● **Data records**
--- START ---

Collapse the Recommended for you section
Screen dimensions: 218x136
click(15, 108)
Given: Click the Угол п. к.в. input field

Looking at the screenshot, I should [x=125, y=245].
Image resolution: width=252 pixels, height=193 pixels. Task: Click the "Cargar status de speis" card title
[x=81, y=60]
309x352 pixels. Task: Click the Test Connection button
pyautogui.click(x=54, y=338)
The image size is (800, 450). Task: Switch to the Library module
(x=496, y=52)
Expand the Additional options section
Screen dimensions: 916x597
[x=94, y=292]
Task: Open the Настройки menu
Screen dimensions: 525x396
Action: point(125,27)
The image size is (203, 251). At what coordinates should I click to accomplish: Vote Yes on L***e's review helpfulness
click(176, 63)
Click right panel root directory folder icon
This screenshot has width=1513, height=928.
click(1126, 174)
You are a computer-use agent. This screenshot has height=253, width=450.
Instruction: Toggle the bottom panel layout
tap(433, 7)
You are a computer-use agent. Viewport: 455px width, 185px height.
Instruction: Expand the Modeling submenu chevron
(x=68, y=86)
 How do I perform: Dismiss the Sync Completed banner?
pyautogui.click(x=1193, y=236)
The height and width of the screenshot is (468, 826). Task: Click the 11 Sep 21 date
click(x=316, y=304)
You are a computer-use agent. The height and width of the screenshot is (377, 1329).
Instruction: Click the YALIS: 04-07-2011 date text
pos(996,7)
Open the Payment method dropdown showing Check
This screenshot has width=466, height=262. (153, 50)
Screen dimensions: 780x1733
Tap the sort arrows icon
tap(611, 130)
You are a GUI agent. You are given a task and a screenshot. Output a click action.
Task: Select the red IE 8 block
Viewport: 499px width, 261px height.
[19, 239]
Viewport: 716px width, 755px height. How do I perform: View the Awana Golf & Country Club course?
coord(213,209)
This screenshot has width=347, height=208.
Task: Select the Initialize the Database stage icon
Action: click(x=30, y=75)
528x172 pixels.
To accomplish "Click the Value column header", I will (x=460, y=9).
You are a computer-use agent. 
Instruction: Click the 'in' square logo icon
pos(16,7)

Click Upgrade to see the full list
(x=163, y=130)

--- END ---

An exact transcription of all the entries is needed.

Collapse the Recommended for you section
Screen dimensions: 218x136
click(15, 108)
Given: Click the Угол п. к.в. input field

Looking at the screenshot, I should [x=125, y=245].
Image resolution: width=252 pixels, height=193 pixels. Task: Click the "Cargar status de speis" card title
[x=81, y=60]
309x352 pixels. Task: Click the Test Connection button
pyautogui.click(x=54, y=338)
The image size is (800, 450). Task: Switch to the Library module
(x=496, y=52)
Expand the Additional options section
Screen dimensions: 916x597
[x=94, y=292]
Task: Open the Настройки menu
Screen dimensions: 525x396
Action: point(125,27)
The image size is (203, 251). At what coordinates should I click to accomplish: Vote Yes on L***e's review helpfulness
click(176, 63)
Click right panel root directory folder icon
This screenshot has width=1513, height=928.
click(1126, 174)
You are a computer-use agent. This screenshot has height=253, width=450.
Instruction: Toggle the bottom panel layout
tap(433, 7)
You are a computer-use agent. Viewport: 455px width, 185px height.
Instruction: Expand the Modeling submenu chevron
(x=68, y=86)
 How do I perform: Dismiss the Sync Completed banner?
pyautogui.click(x=1193, y=236)
The height and width of the screenshot is (468, 826). Task: Click the 11 Sep 21 date
click(x=316, y=304)
You are a computer-use agent. The height and width of the screenshot is (377, 1329).
Instruction: Click the YALIS: 04-07-2011 date text
pos(996,7)
Open the Payment method dropdown showing Check
This screenshot has width=466, height=262. (153, 50)
Screen dimensions: 780x1733
Tap the sort arrows icon
tap(611, 130)
You are a GUI agent. You are given a task and a screenshot. Output a click action.
Task: Select the red IE 8 block
Viewport: 499px width, 261px height.
[19, 239]
Viewport: 716px width, 755px height. How do I perform: View the Awana Golf & Country Club course?
coord(213,209)
This screenshot has width=347, height=208.
Task: Select the Initialize the Database stage icon
Action: click(x=30, y=75)
528x172 pixels.
To accomplish "Click the Value column header", I will (x=460, y=9).
You are a computer-use agent. 
Instruction: Click the 'in' square logo icon
pos(16,7)

Click Upgrade to see the full list
(x=163, y=130)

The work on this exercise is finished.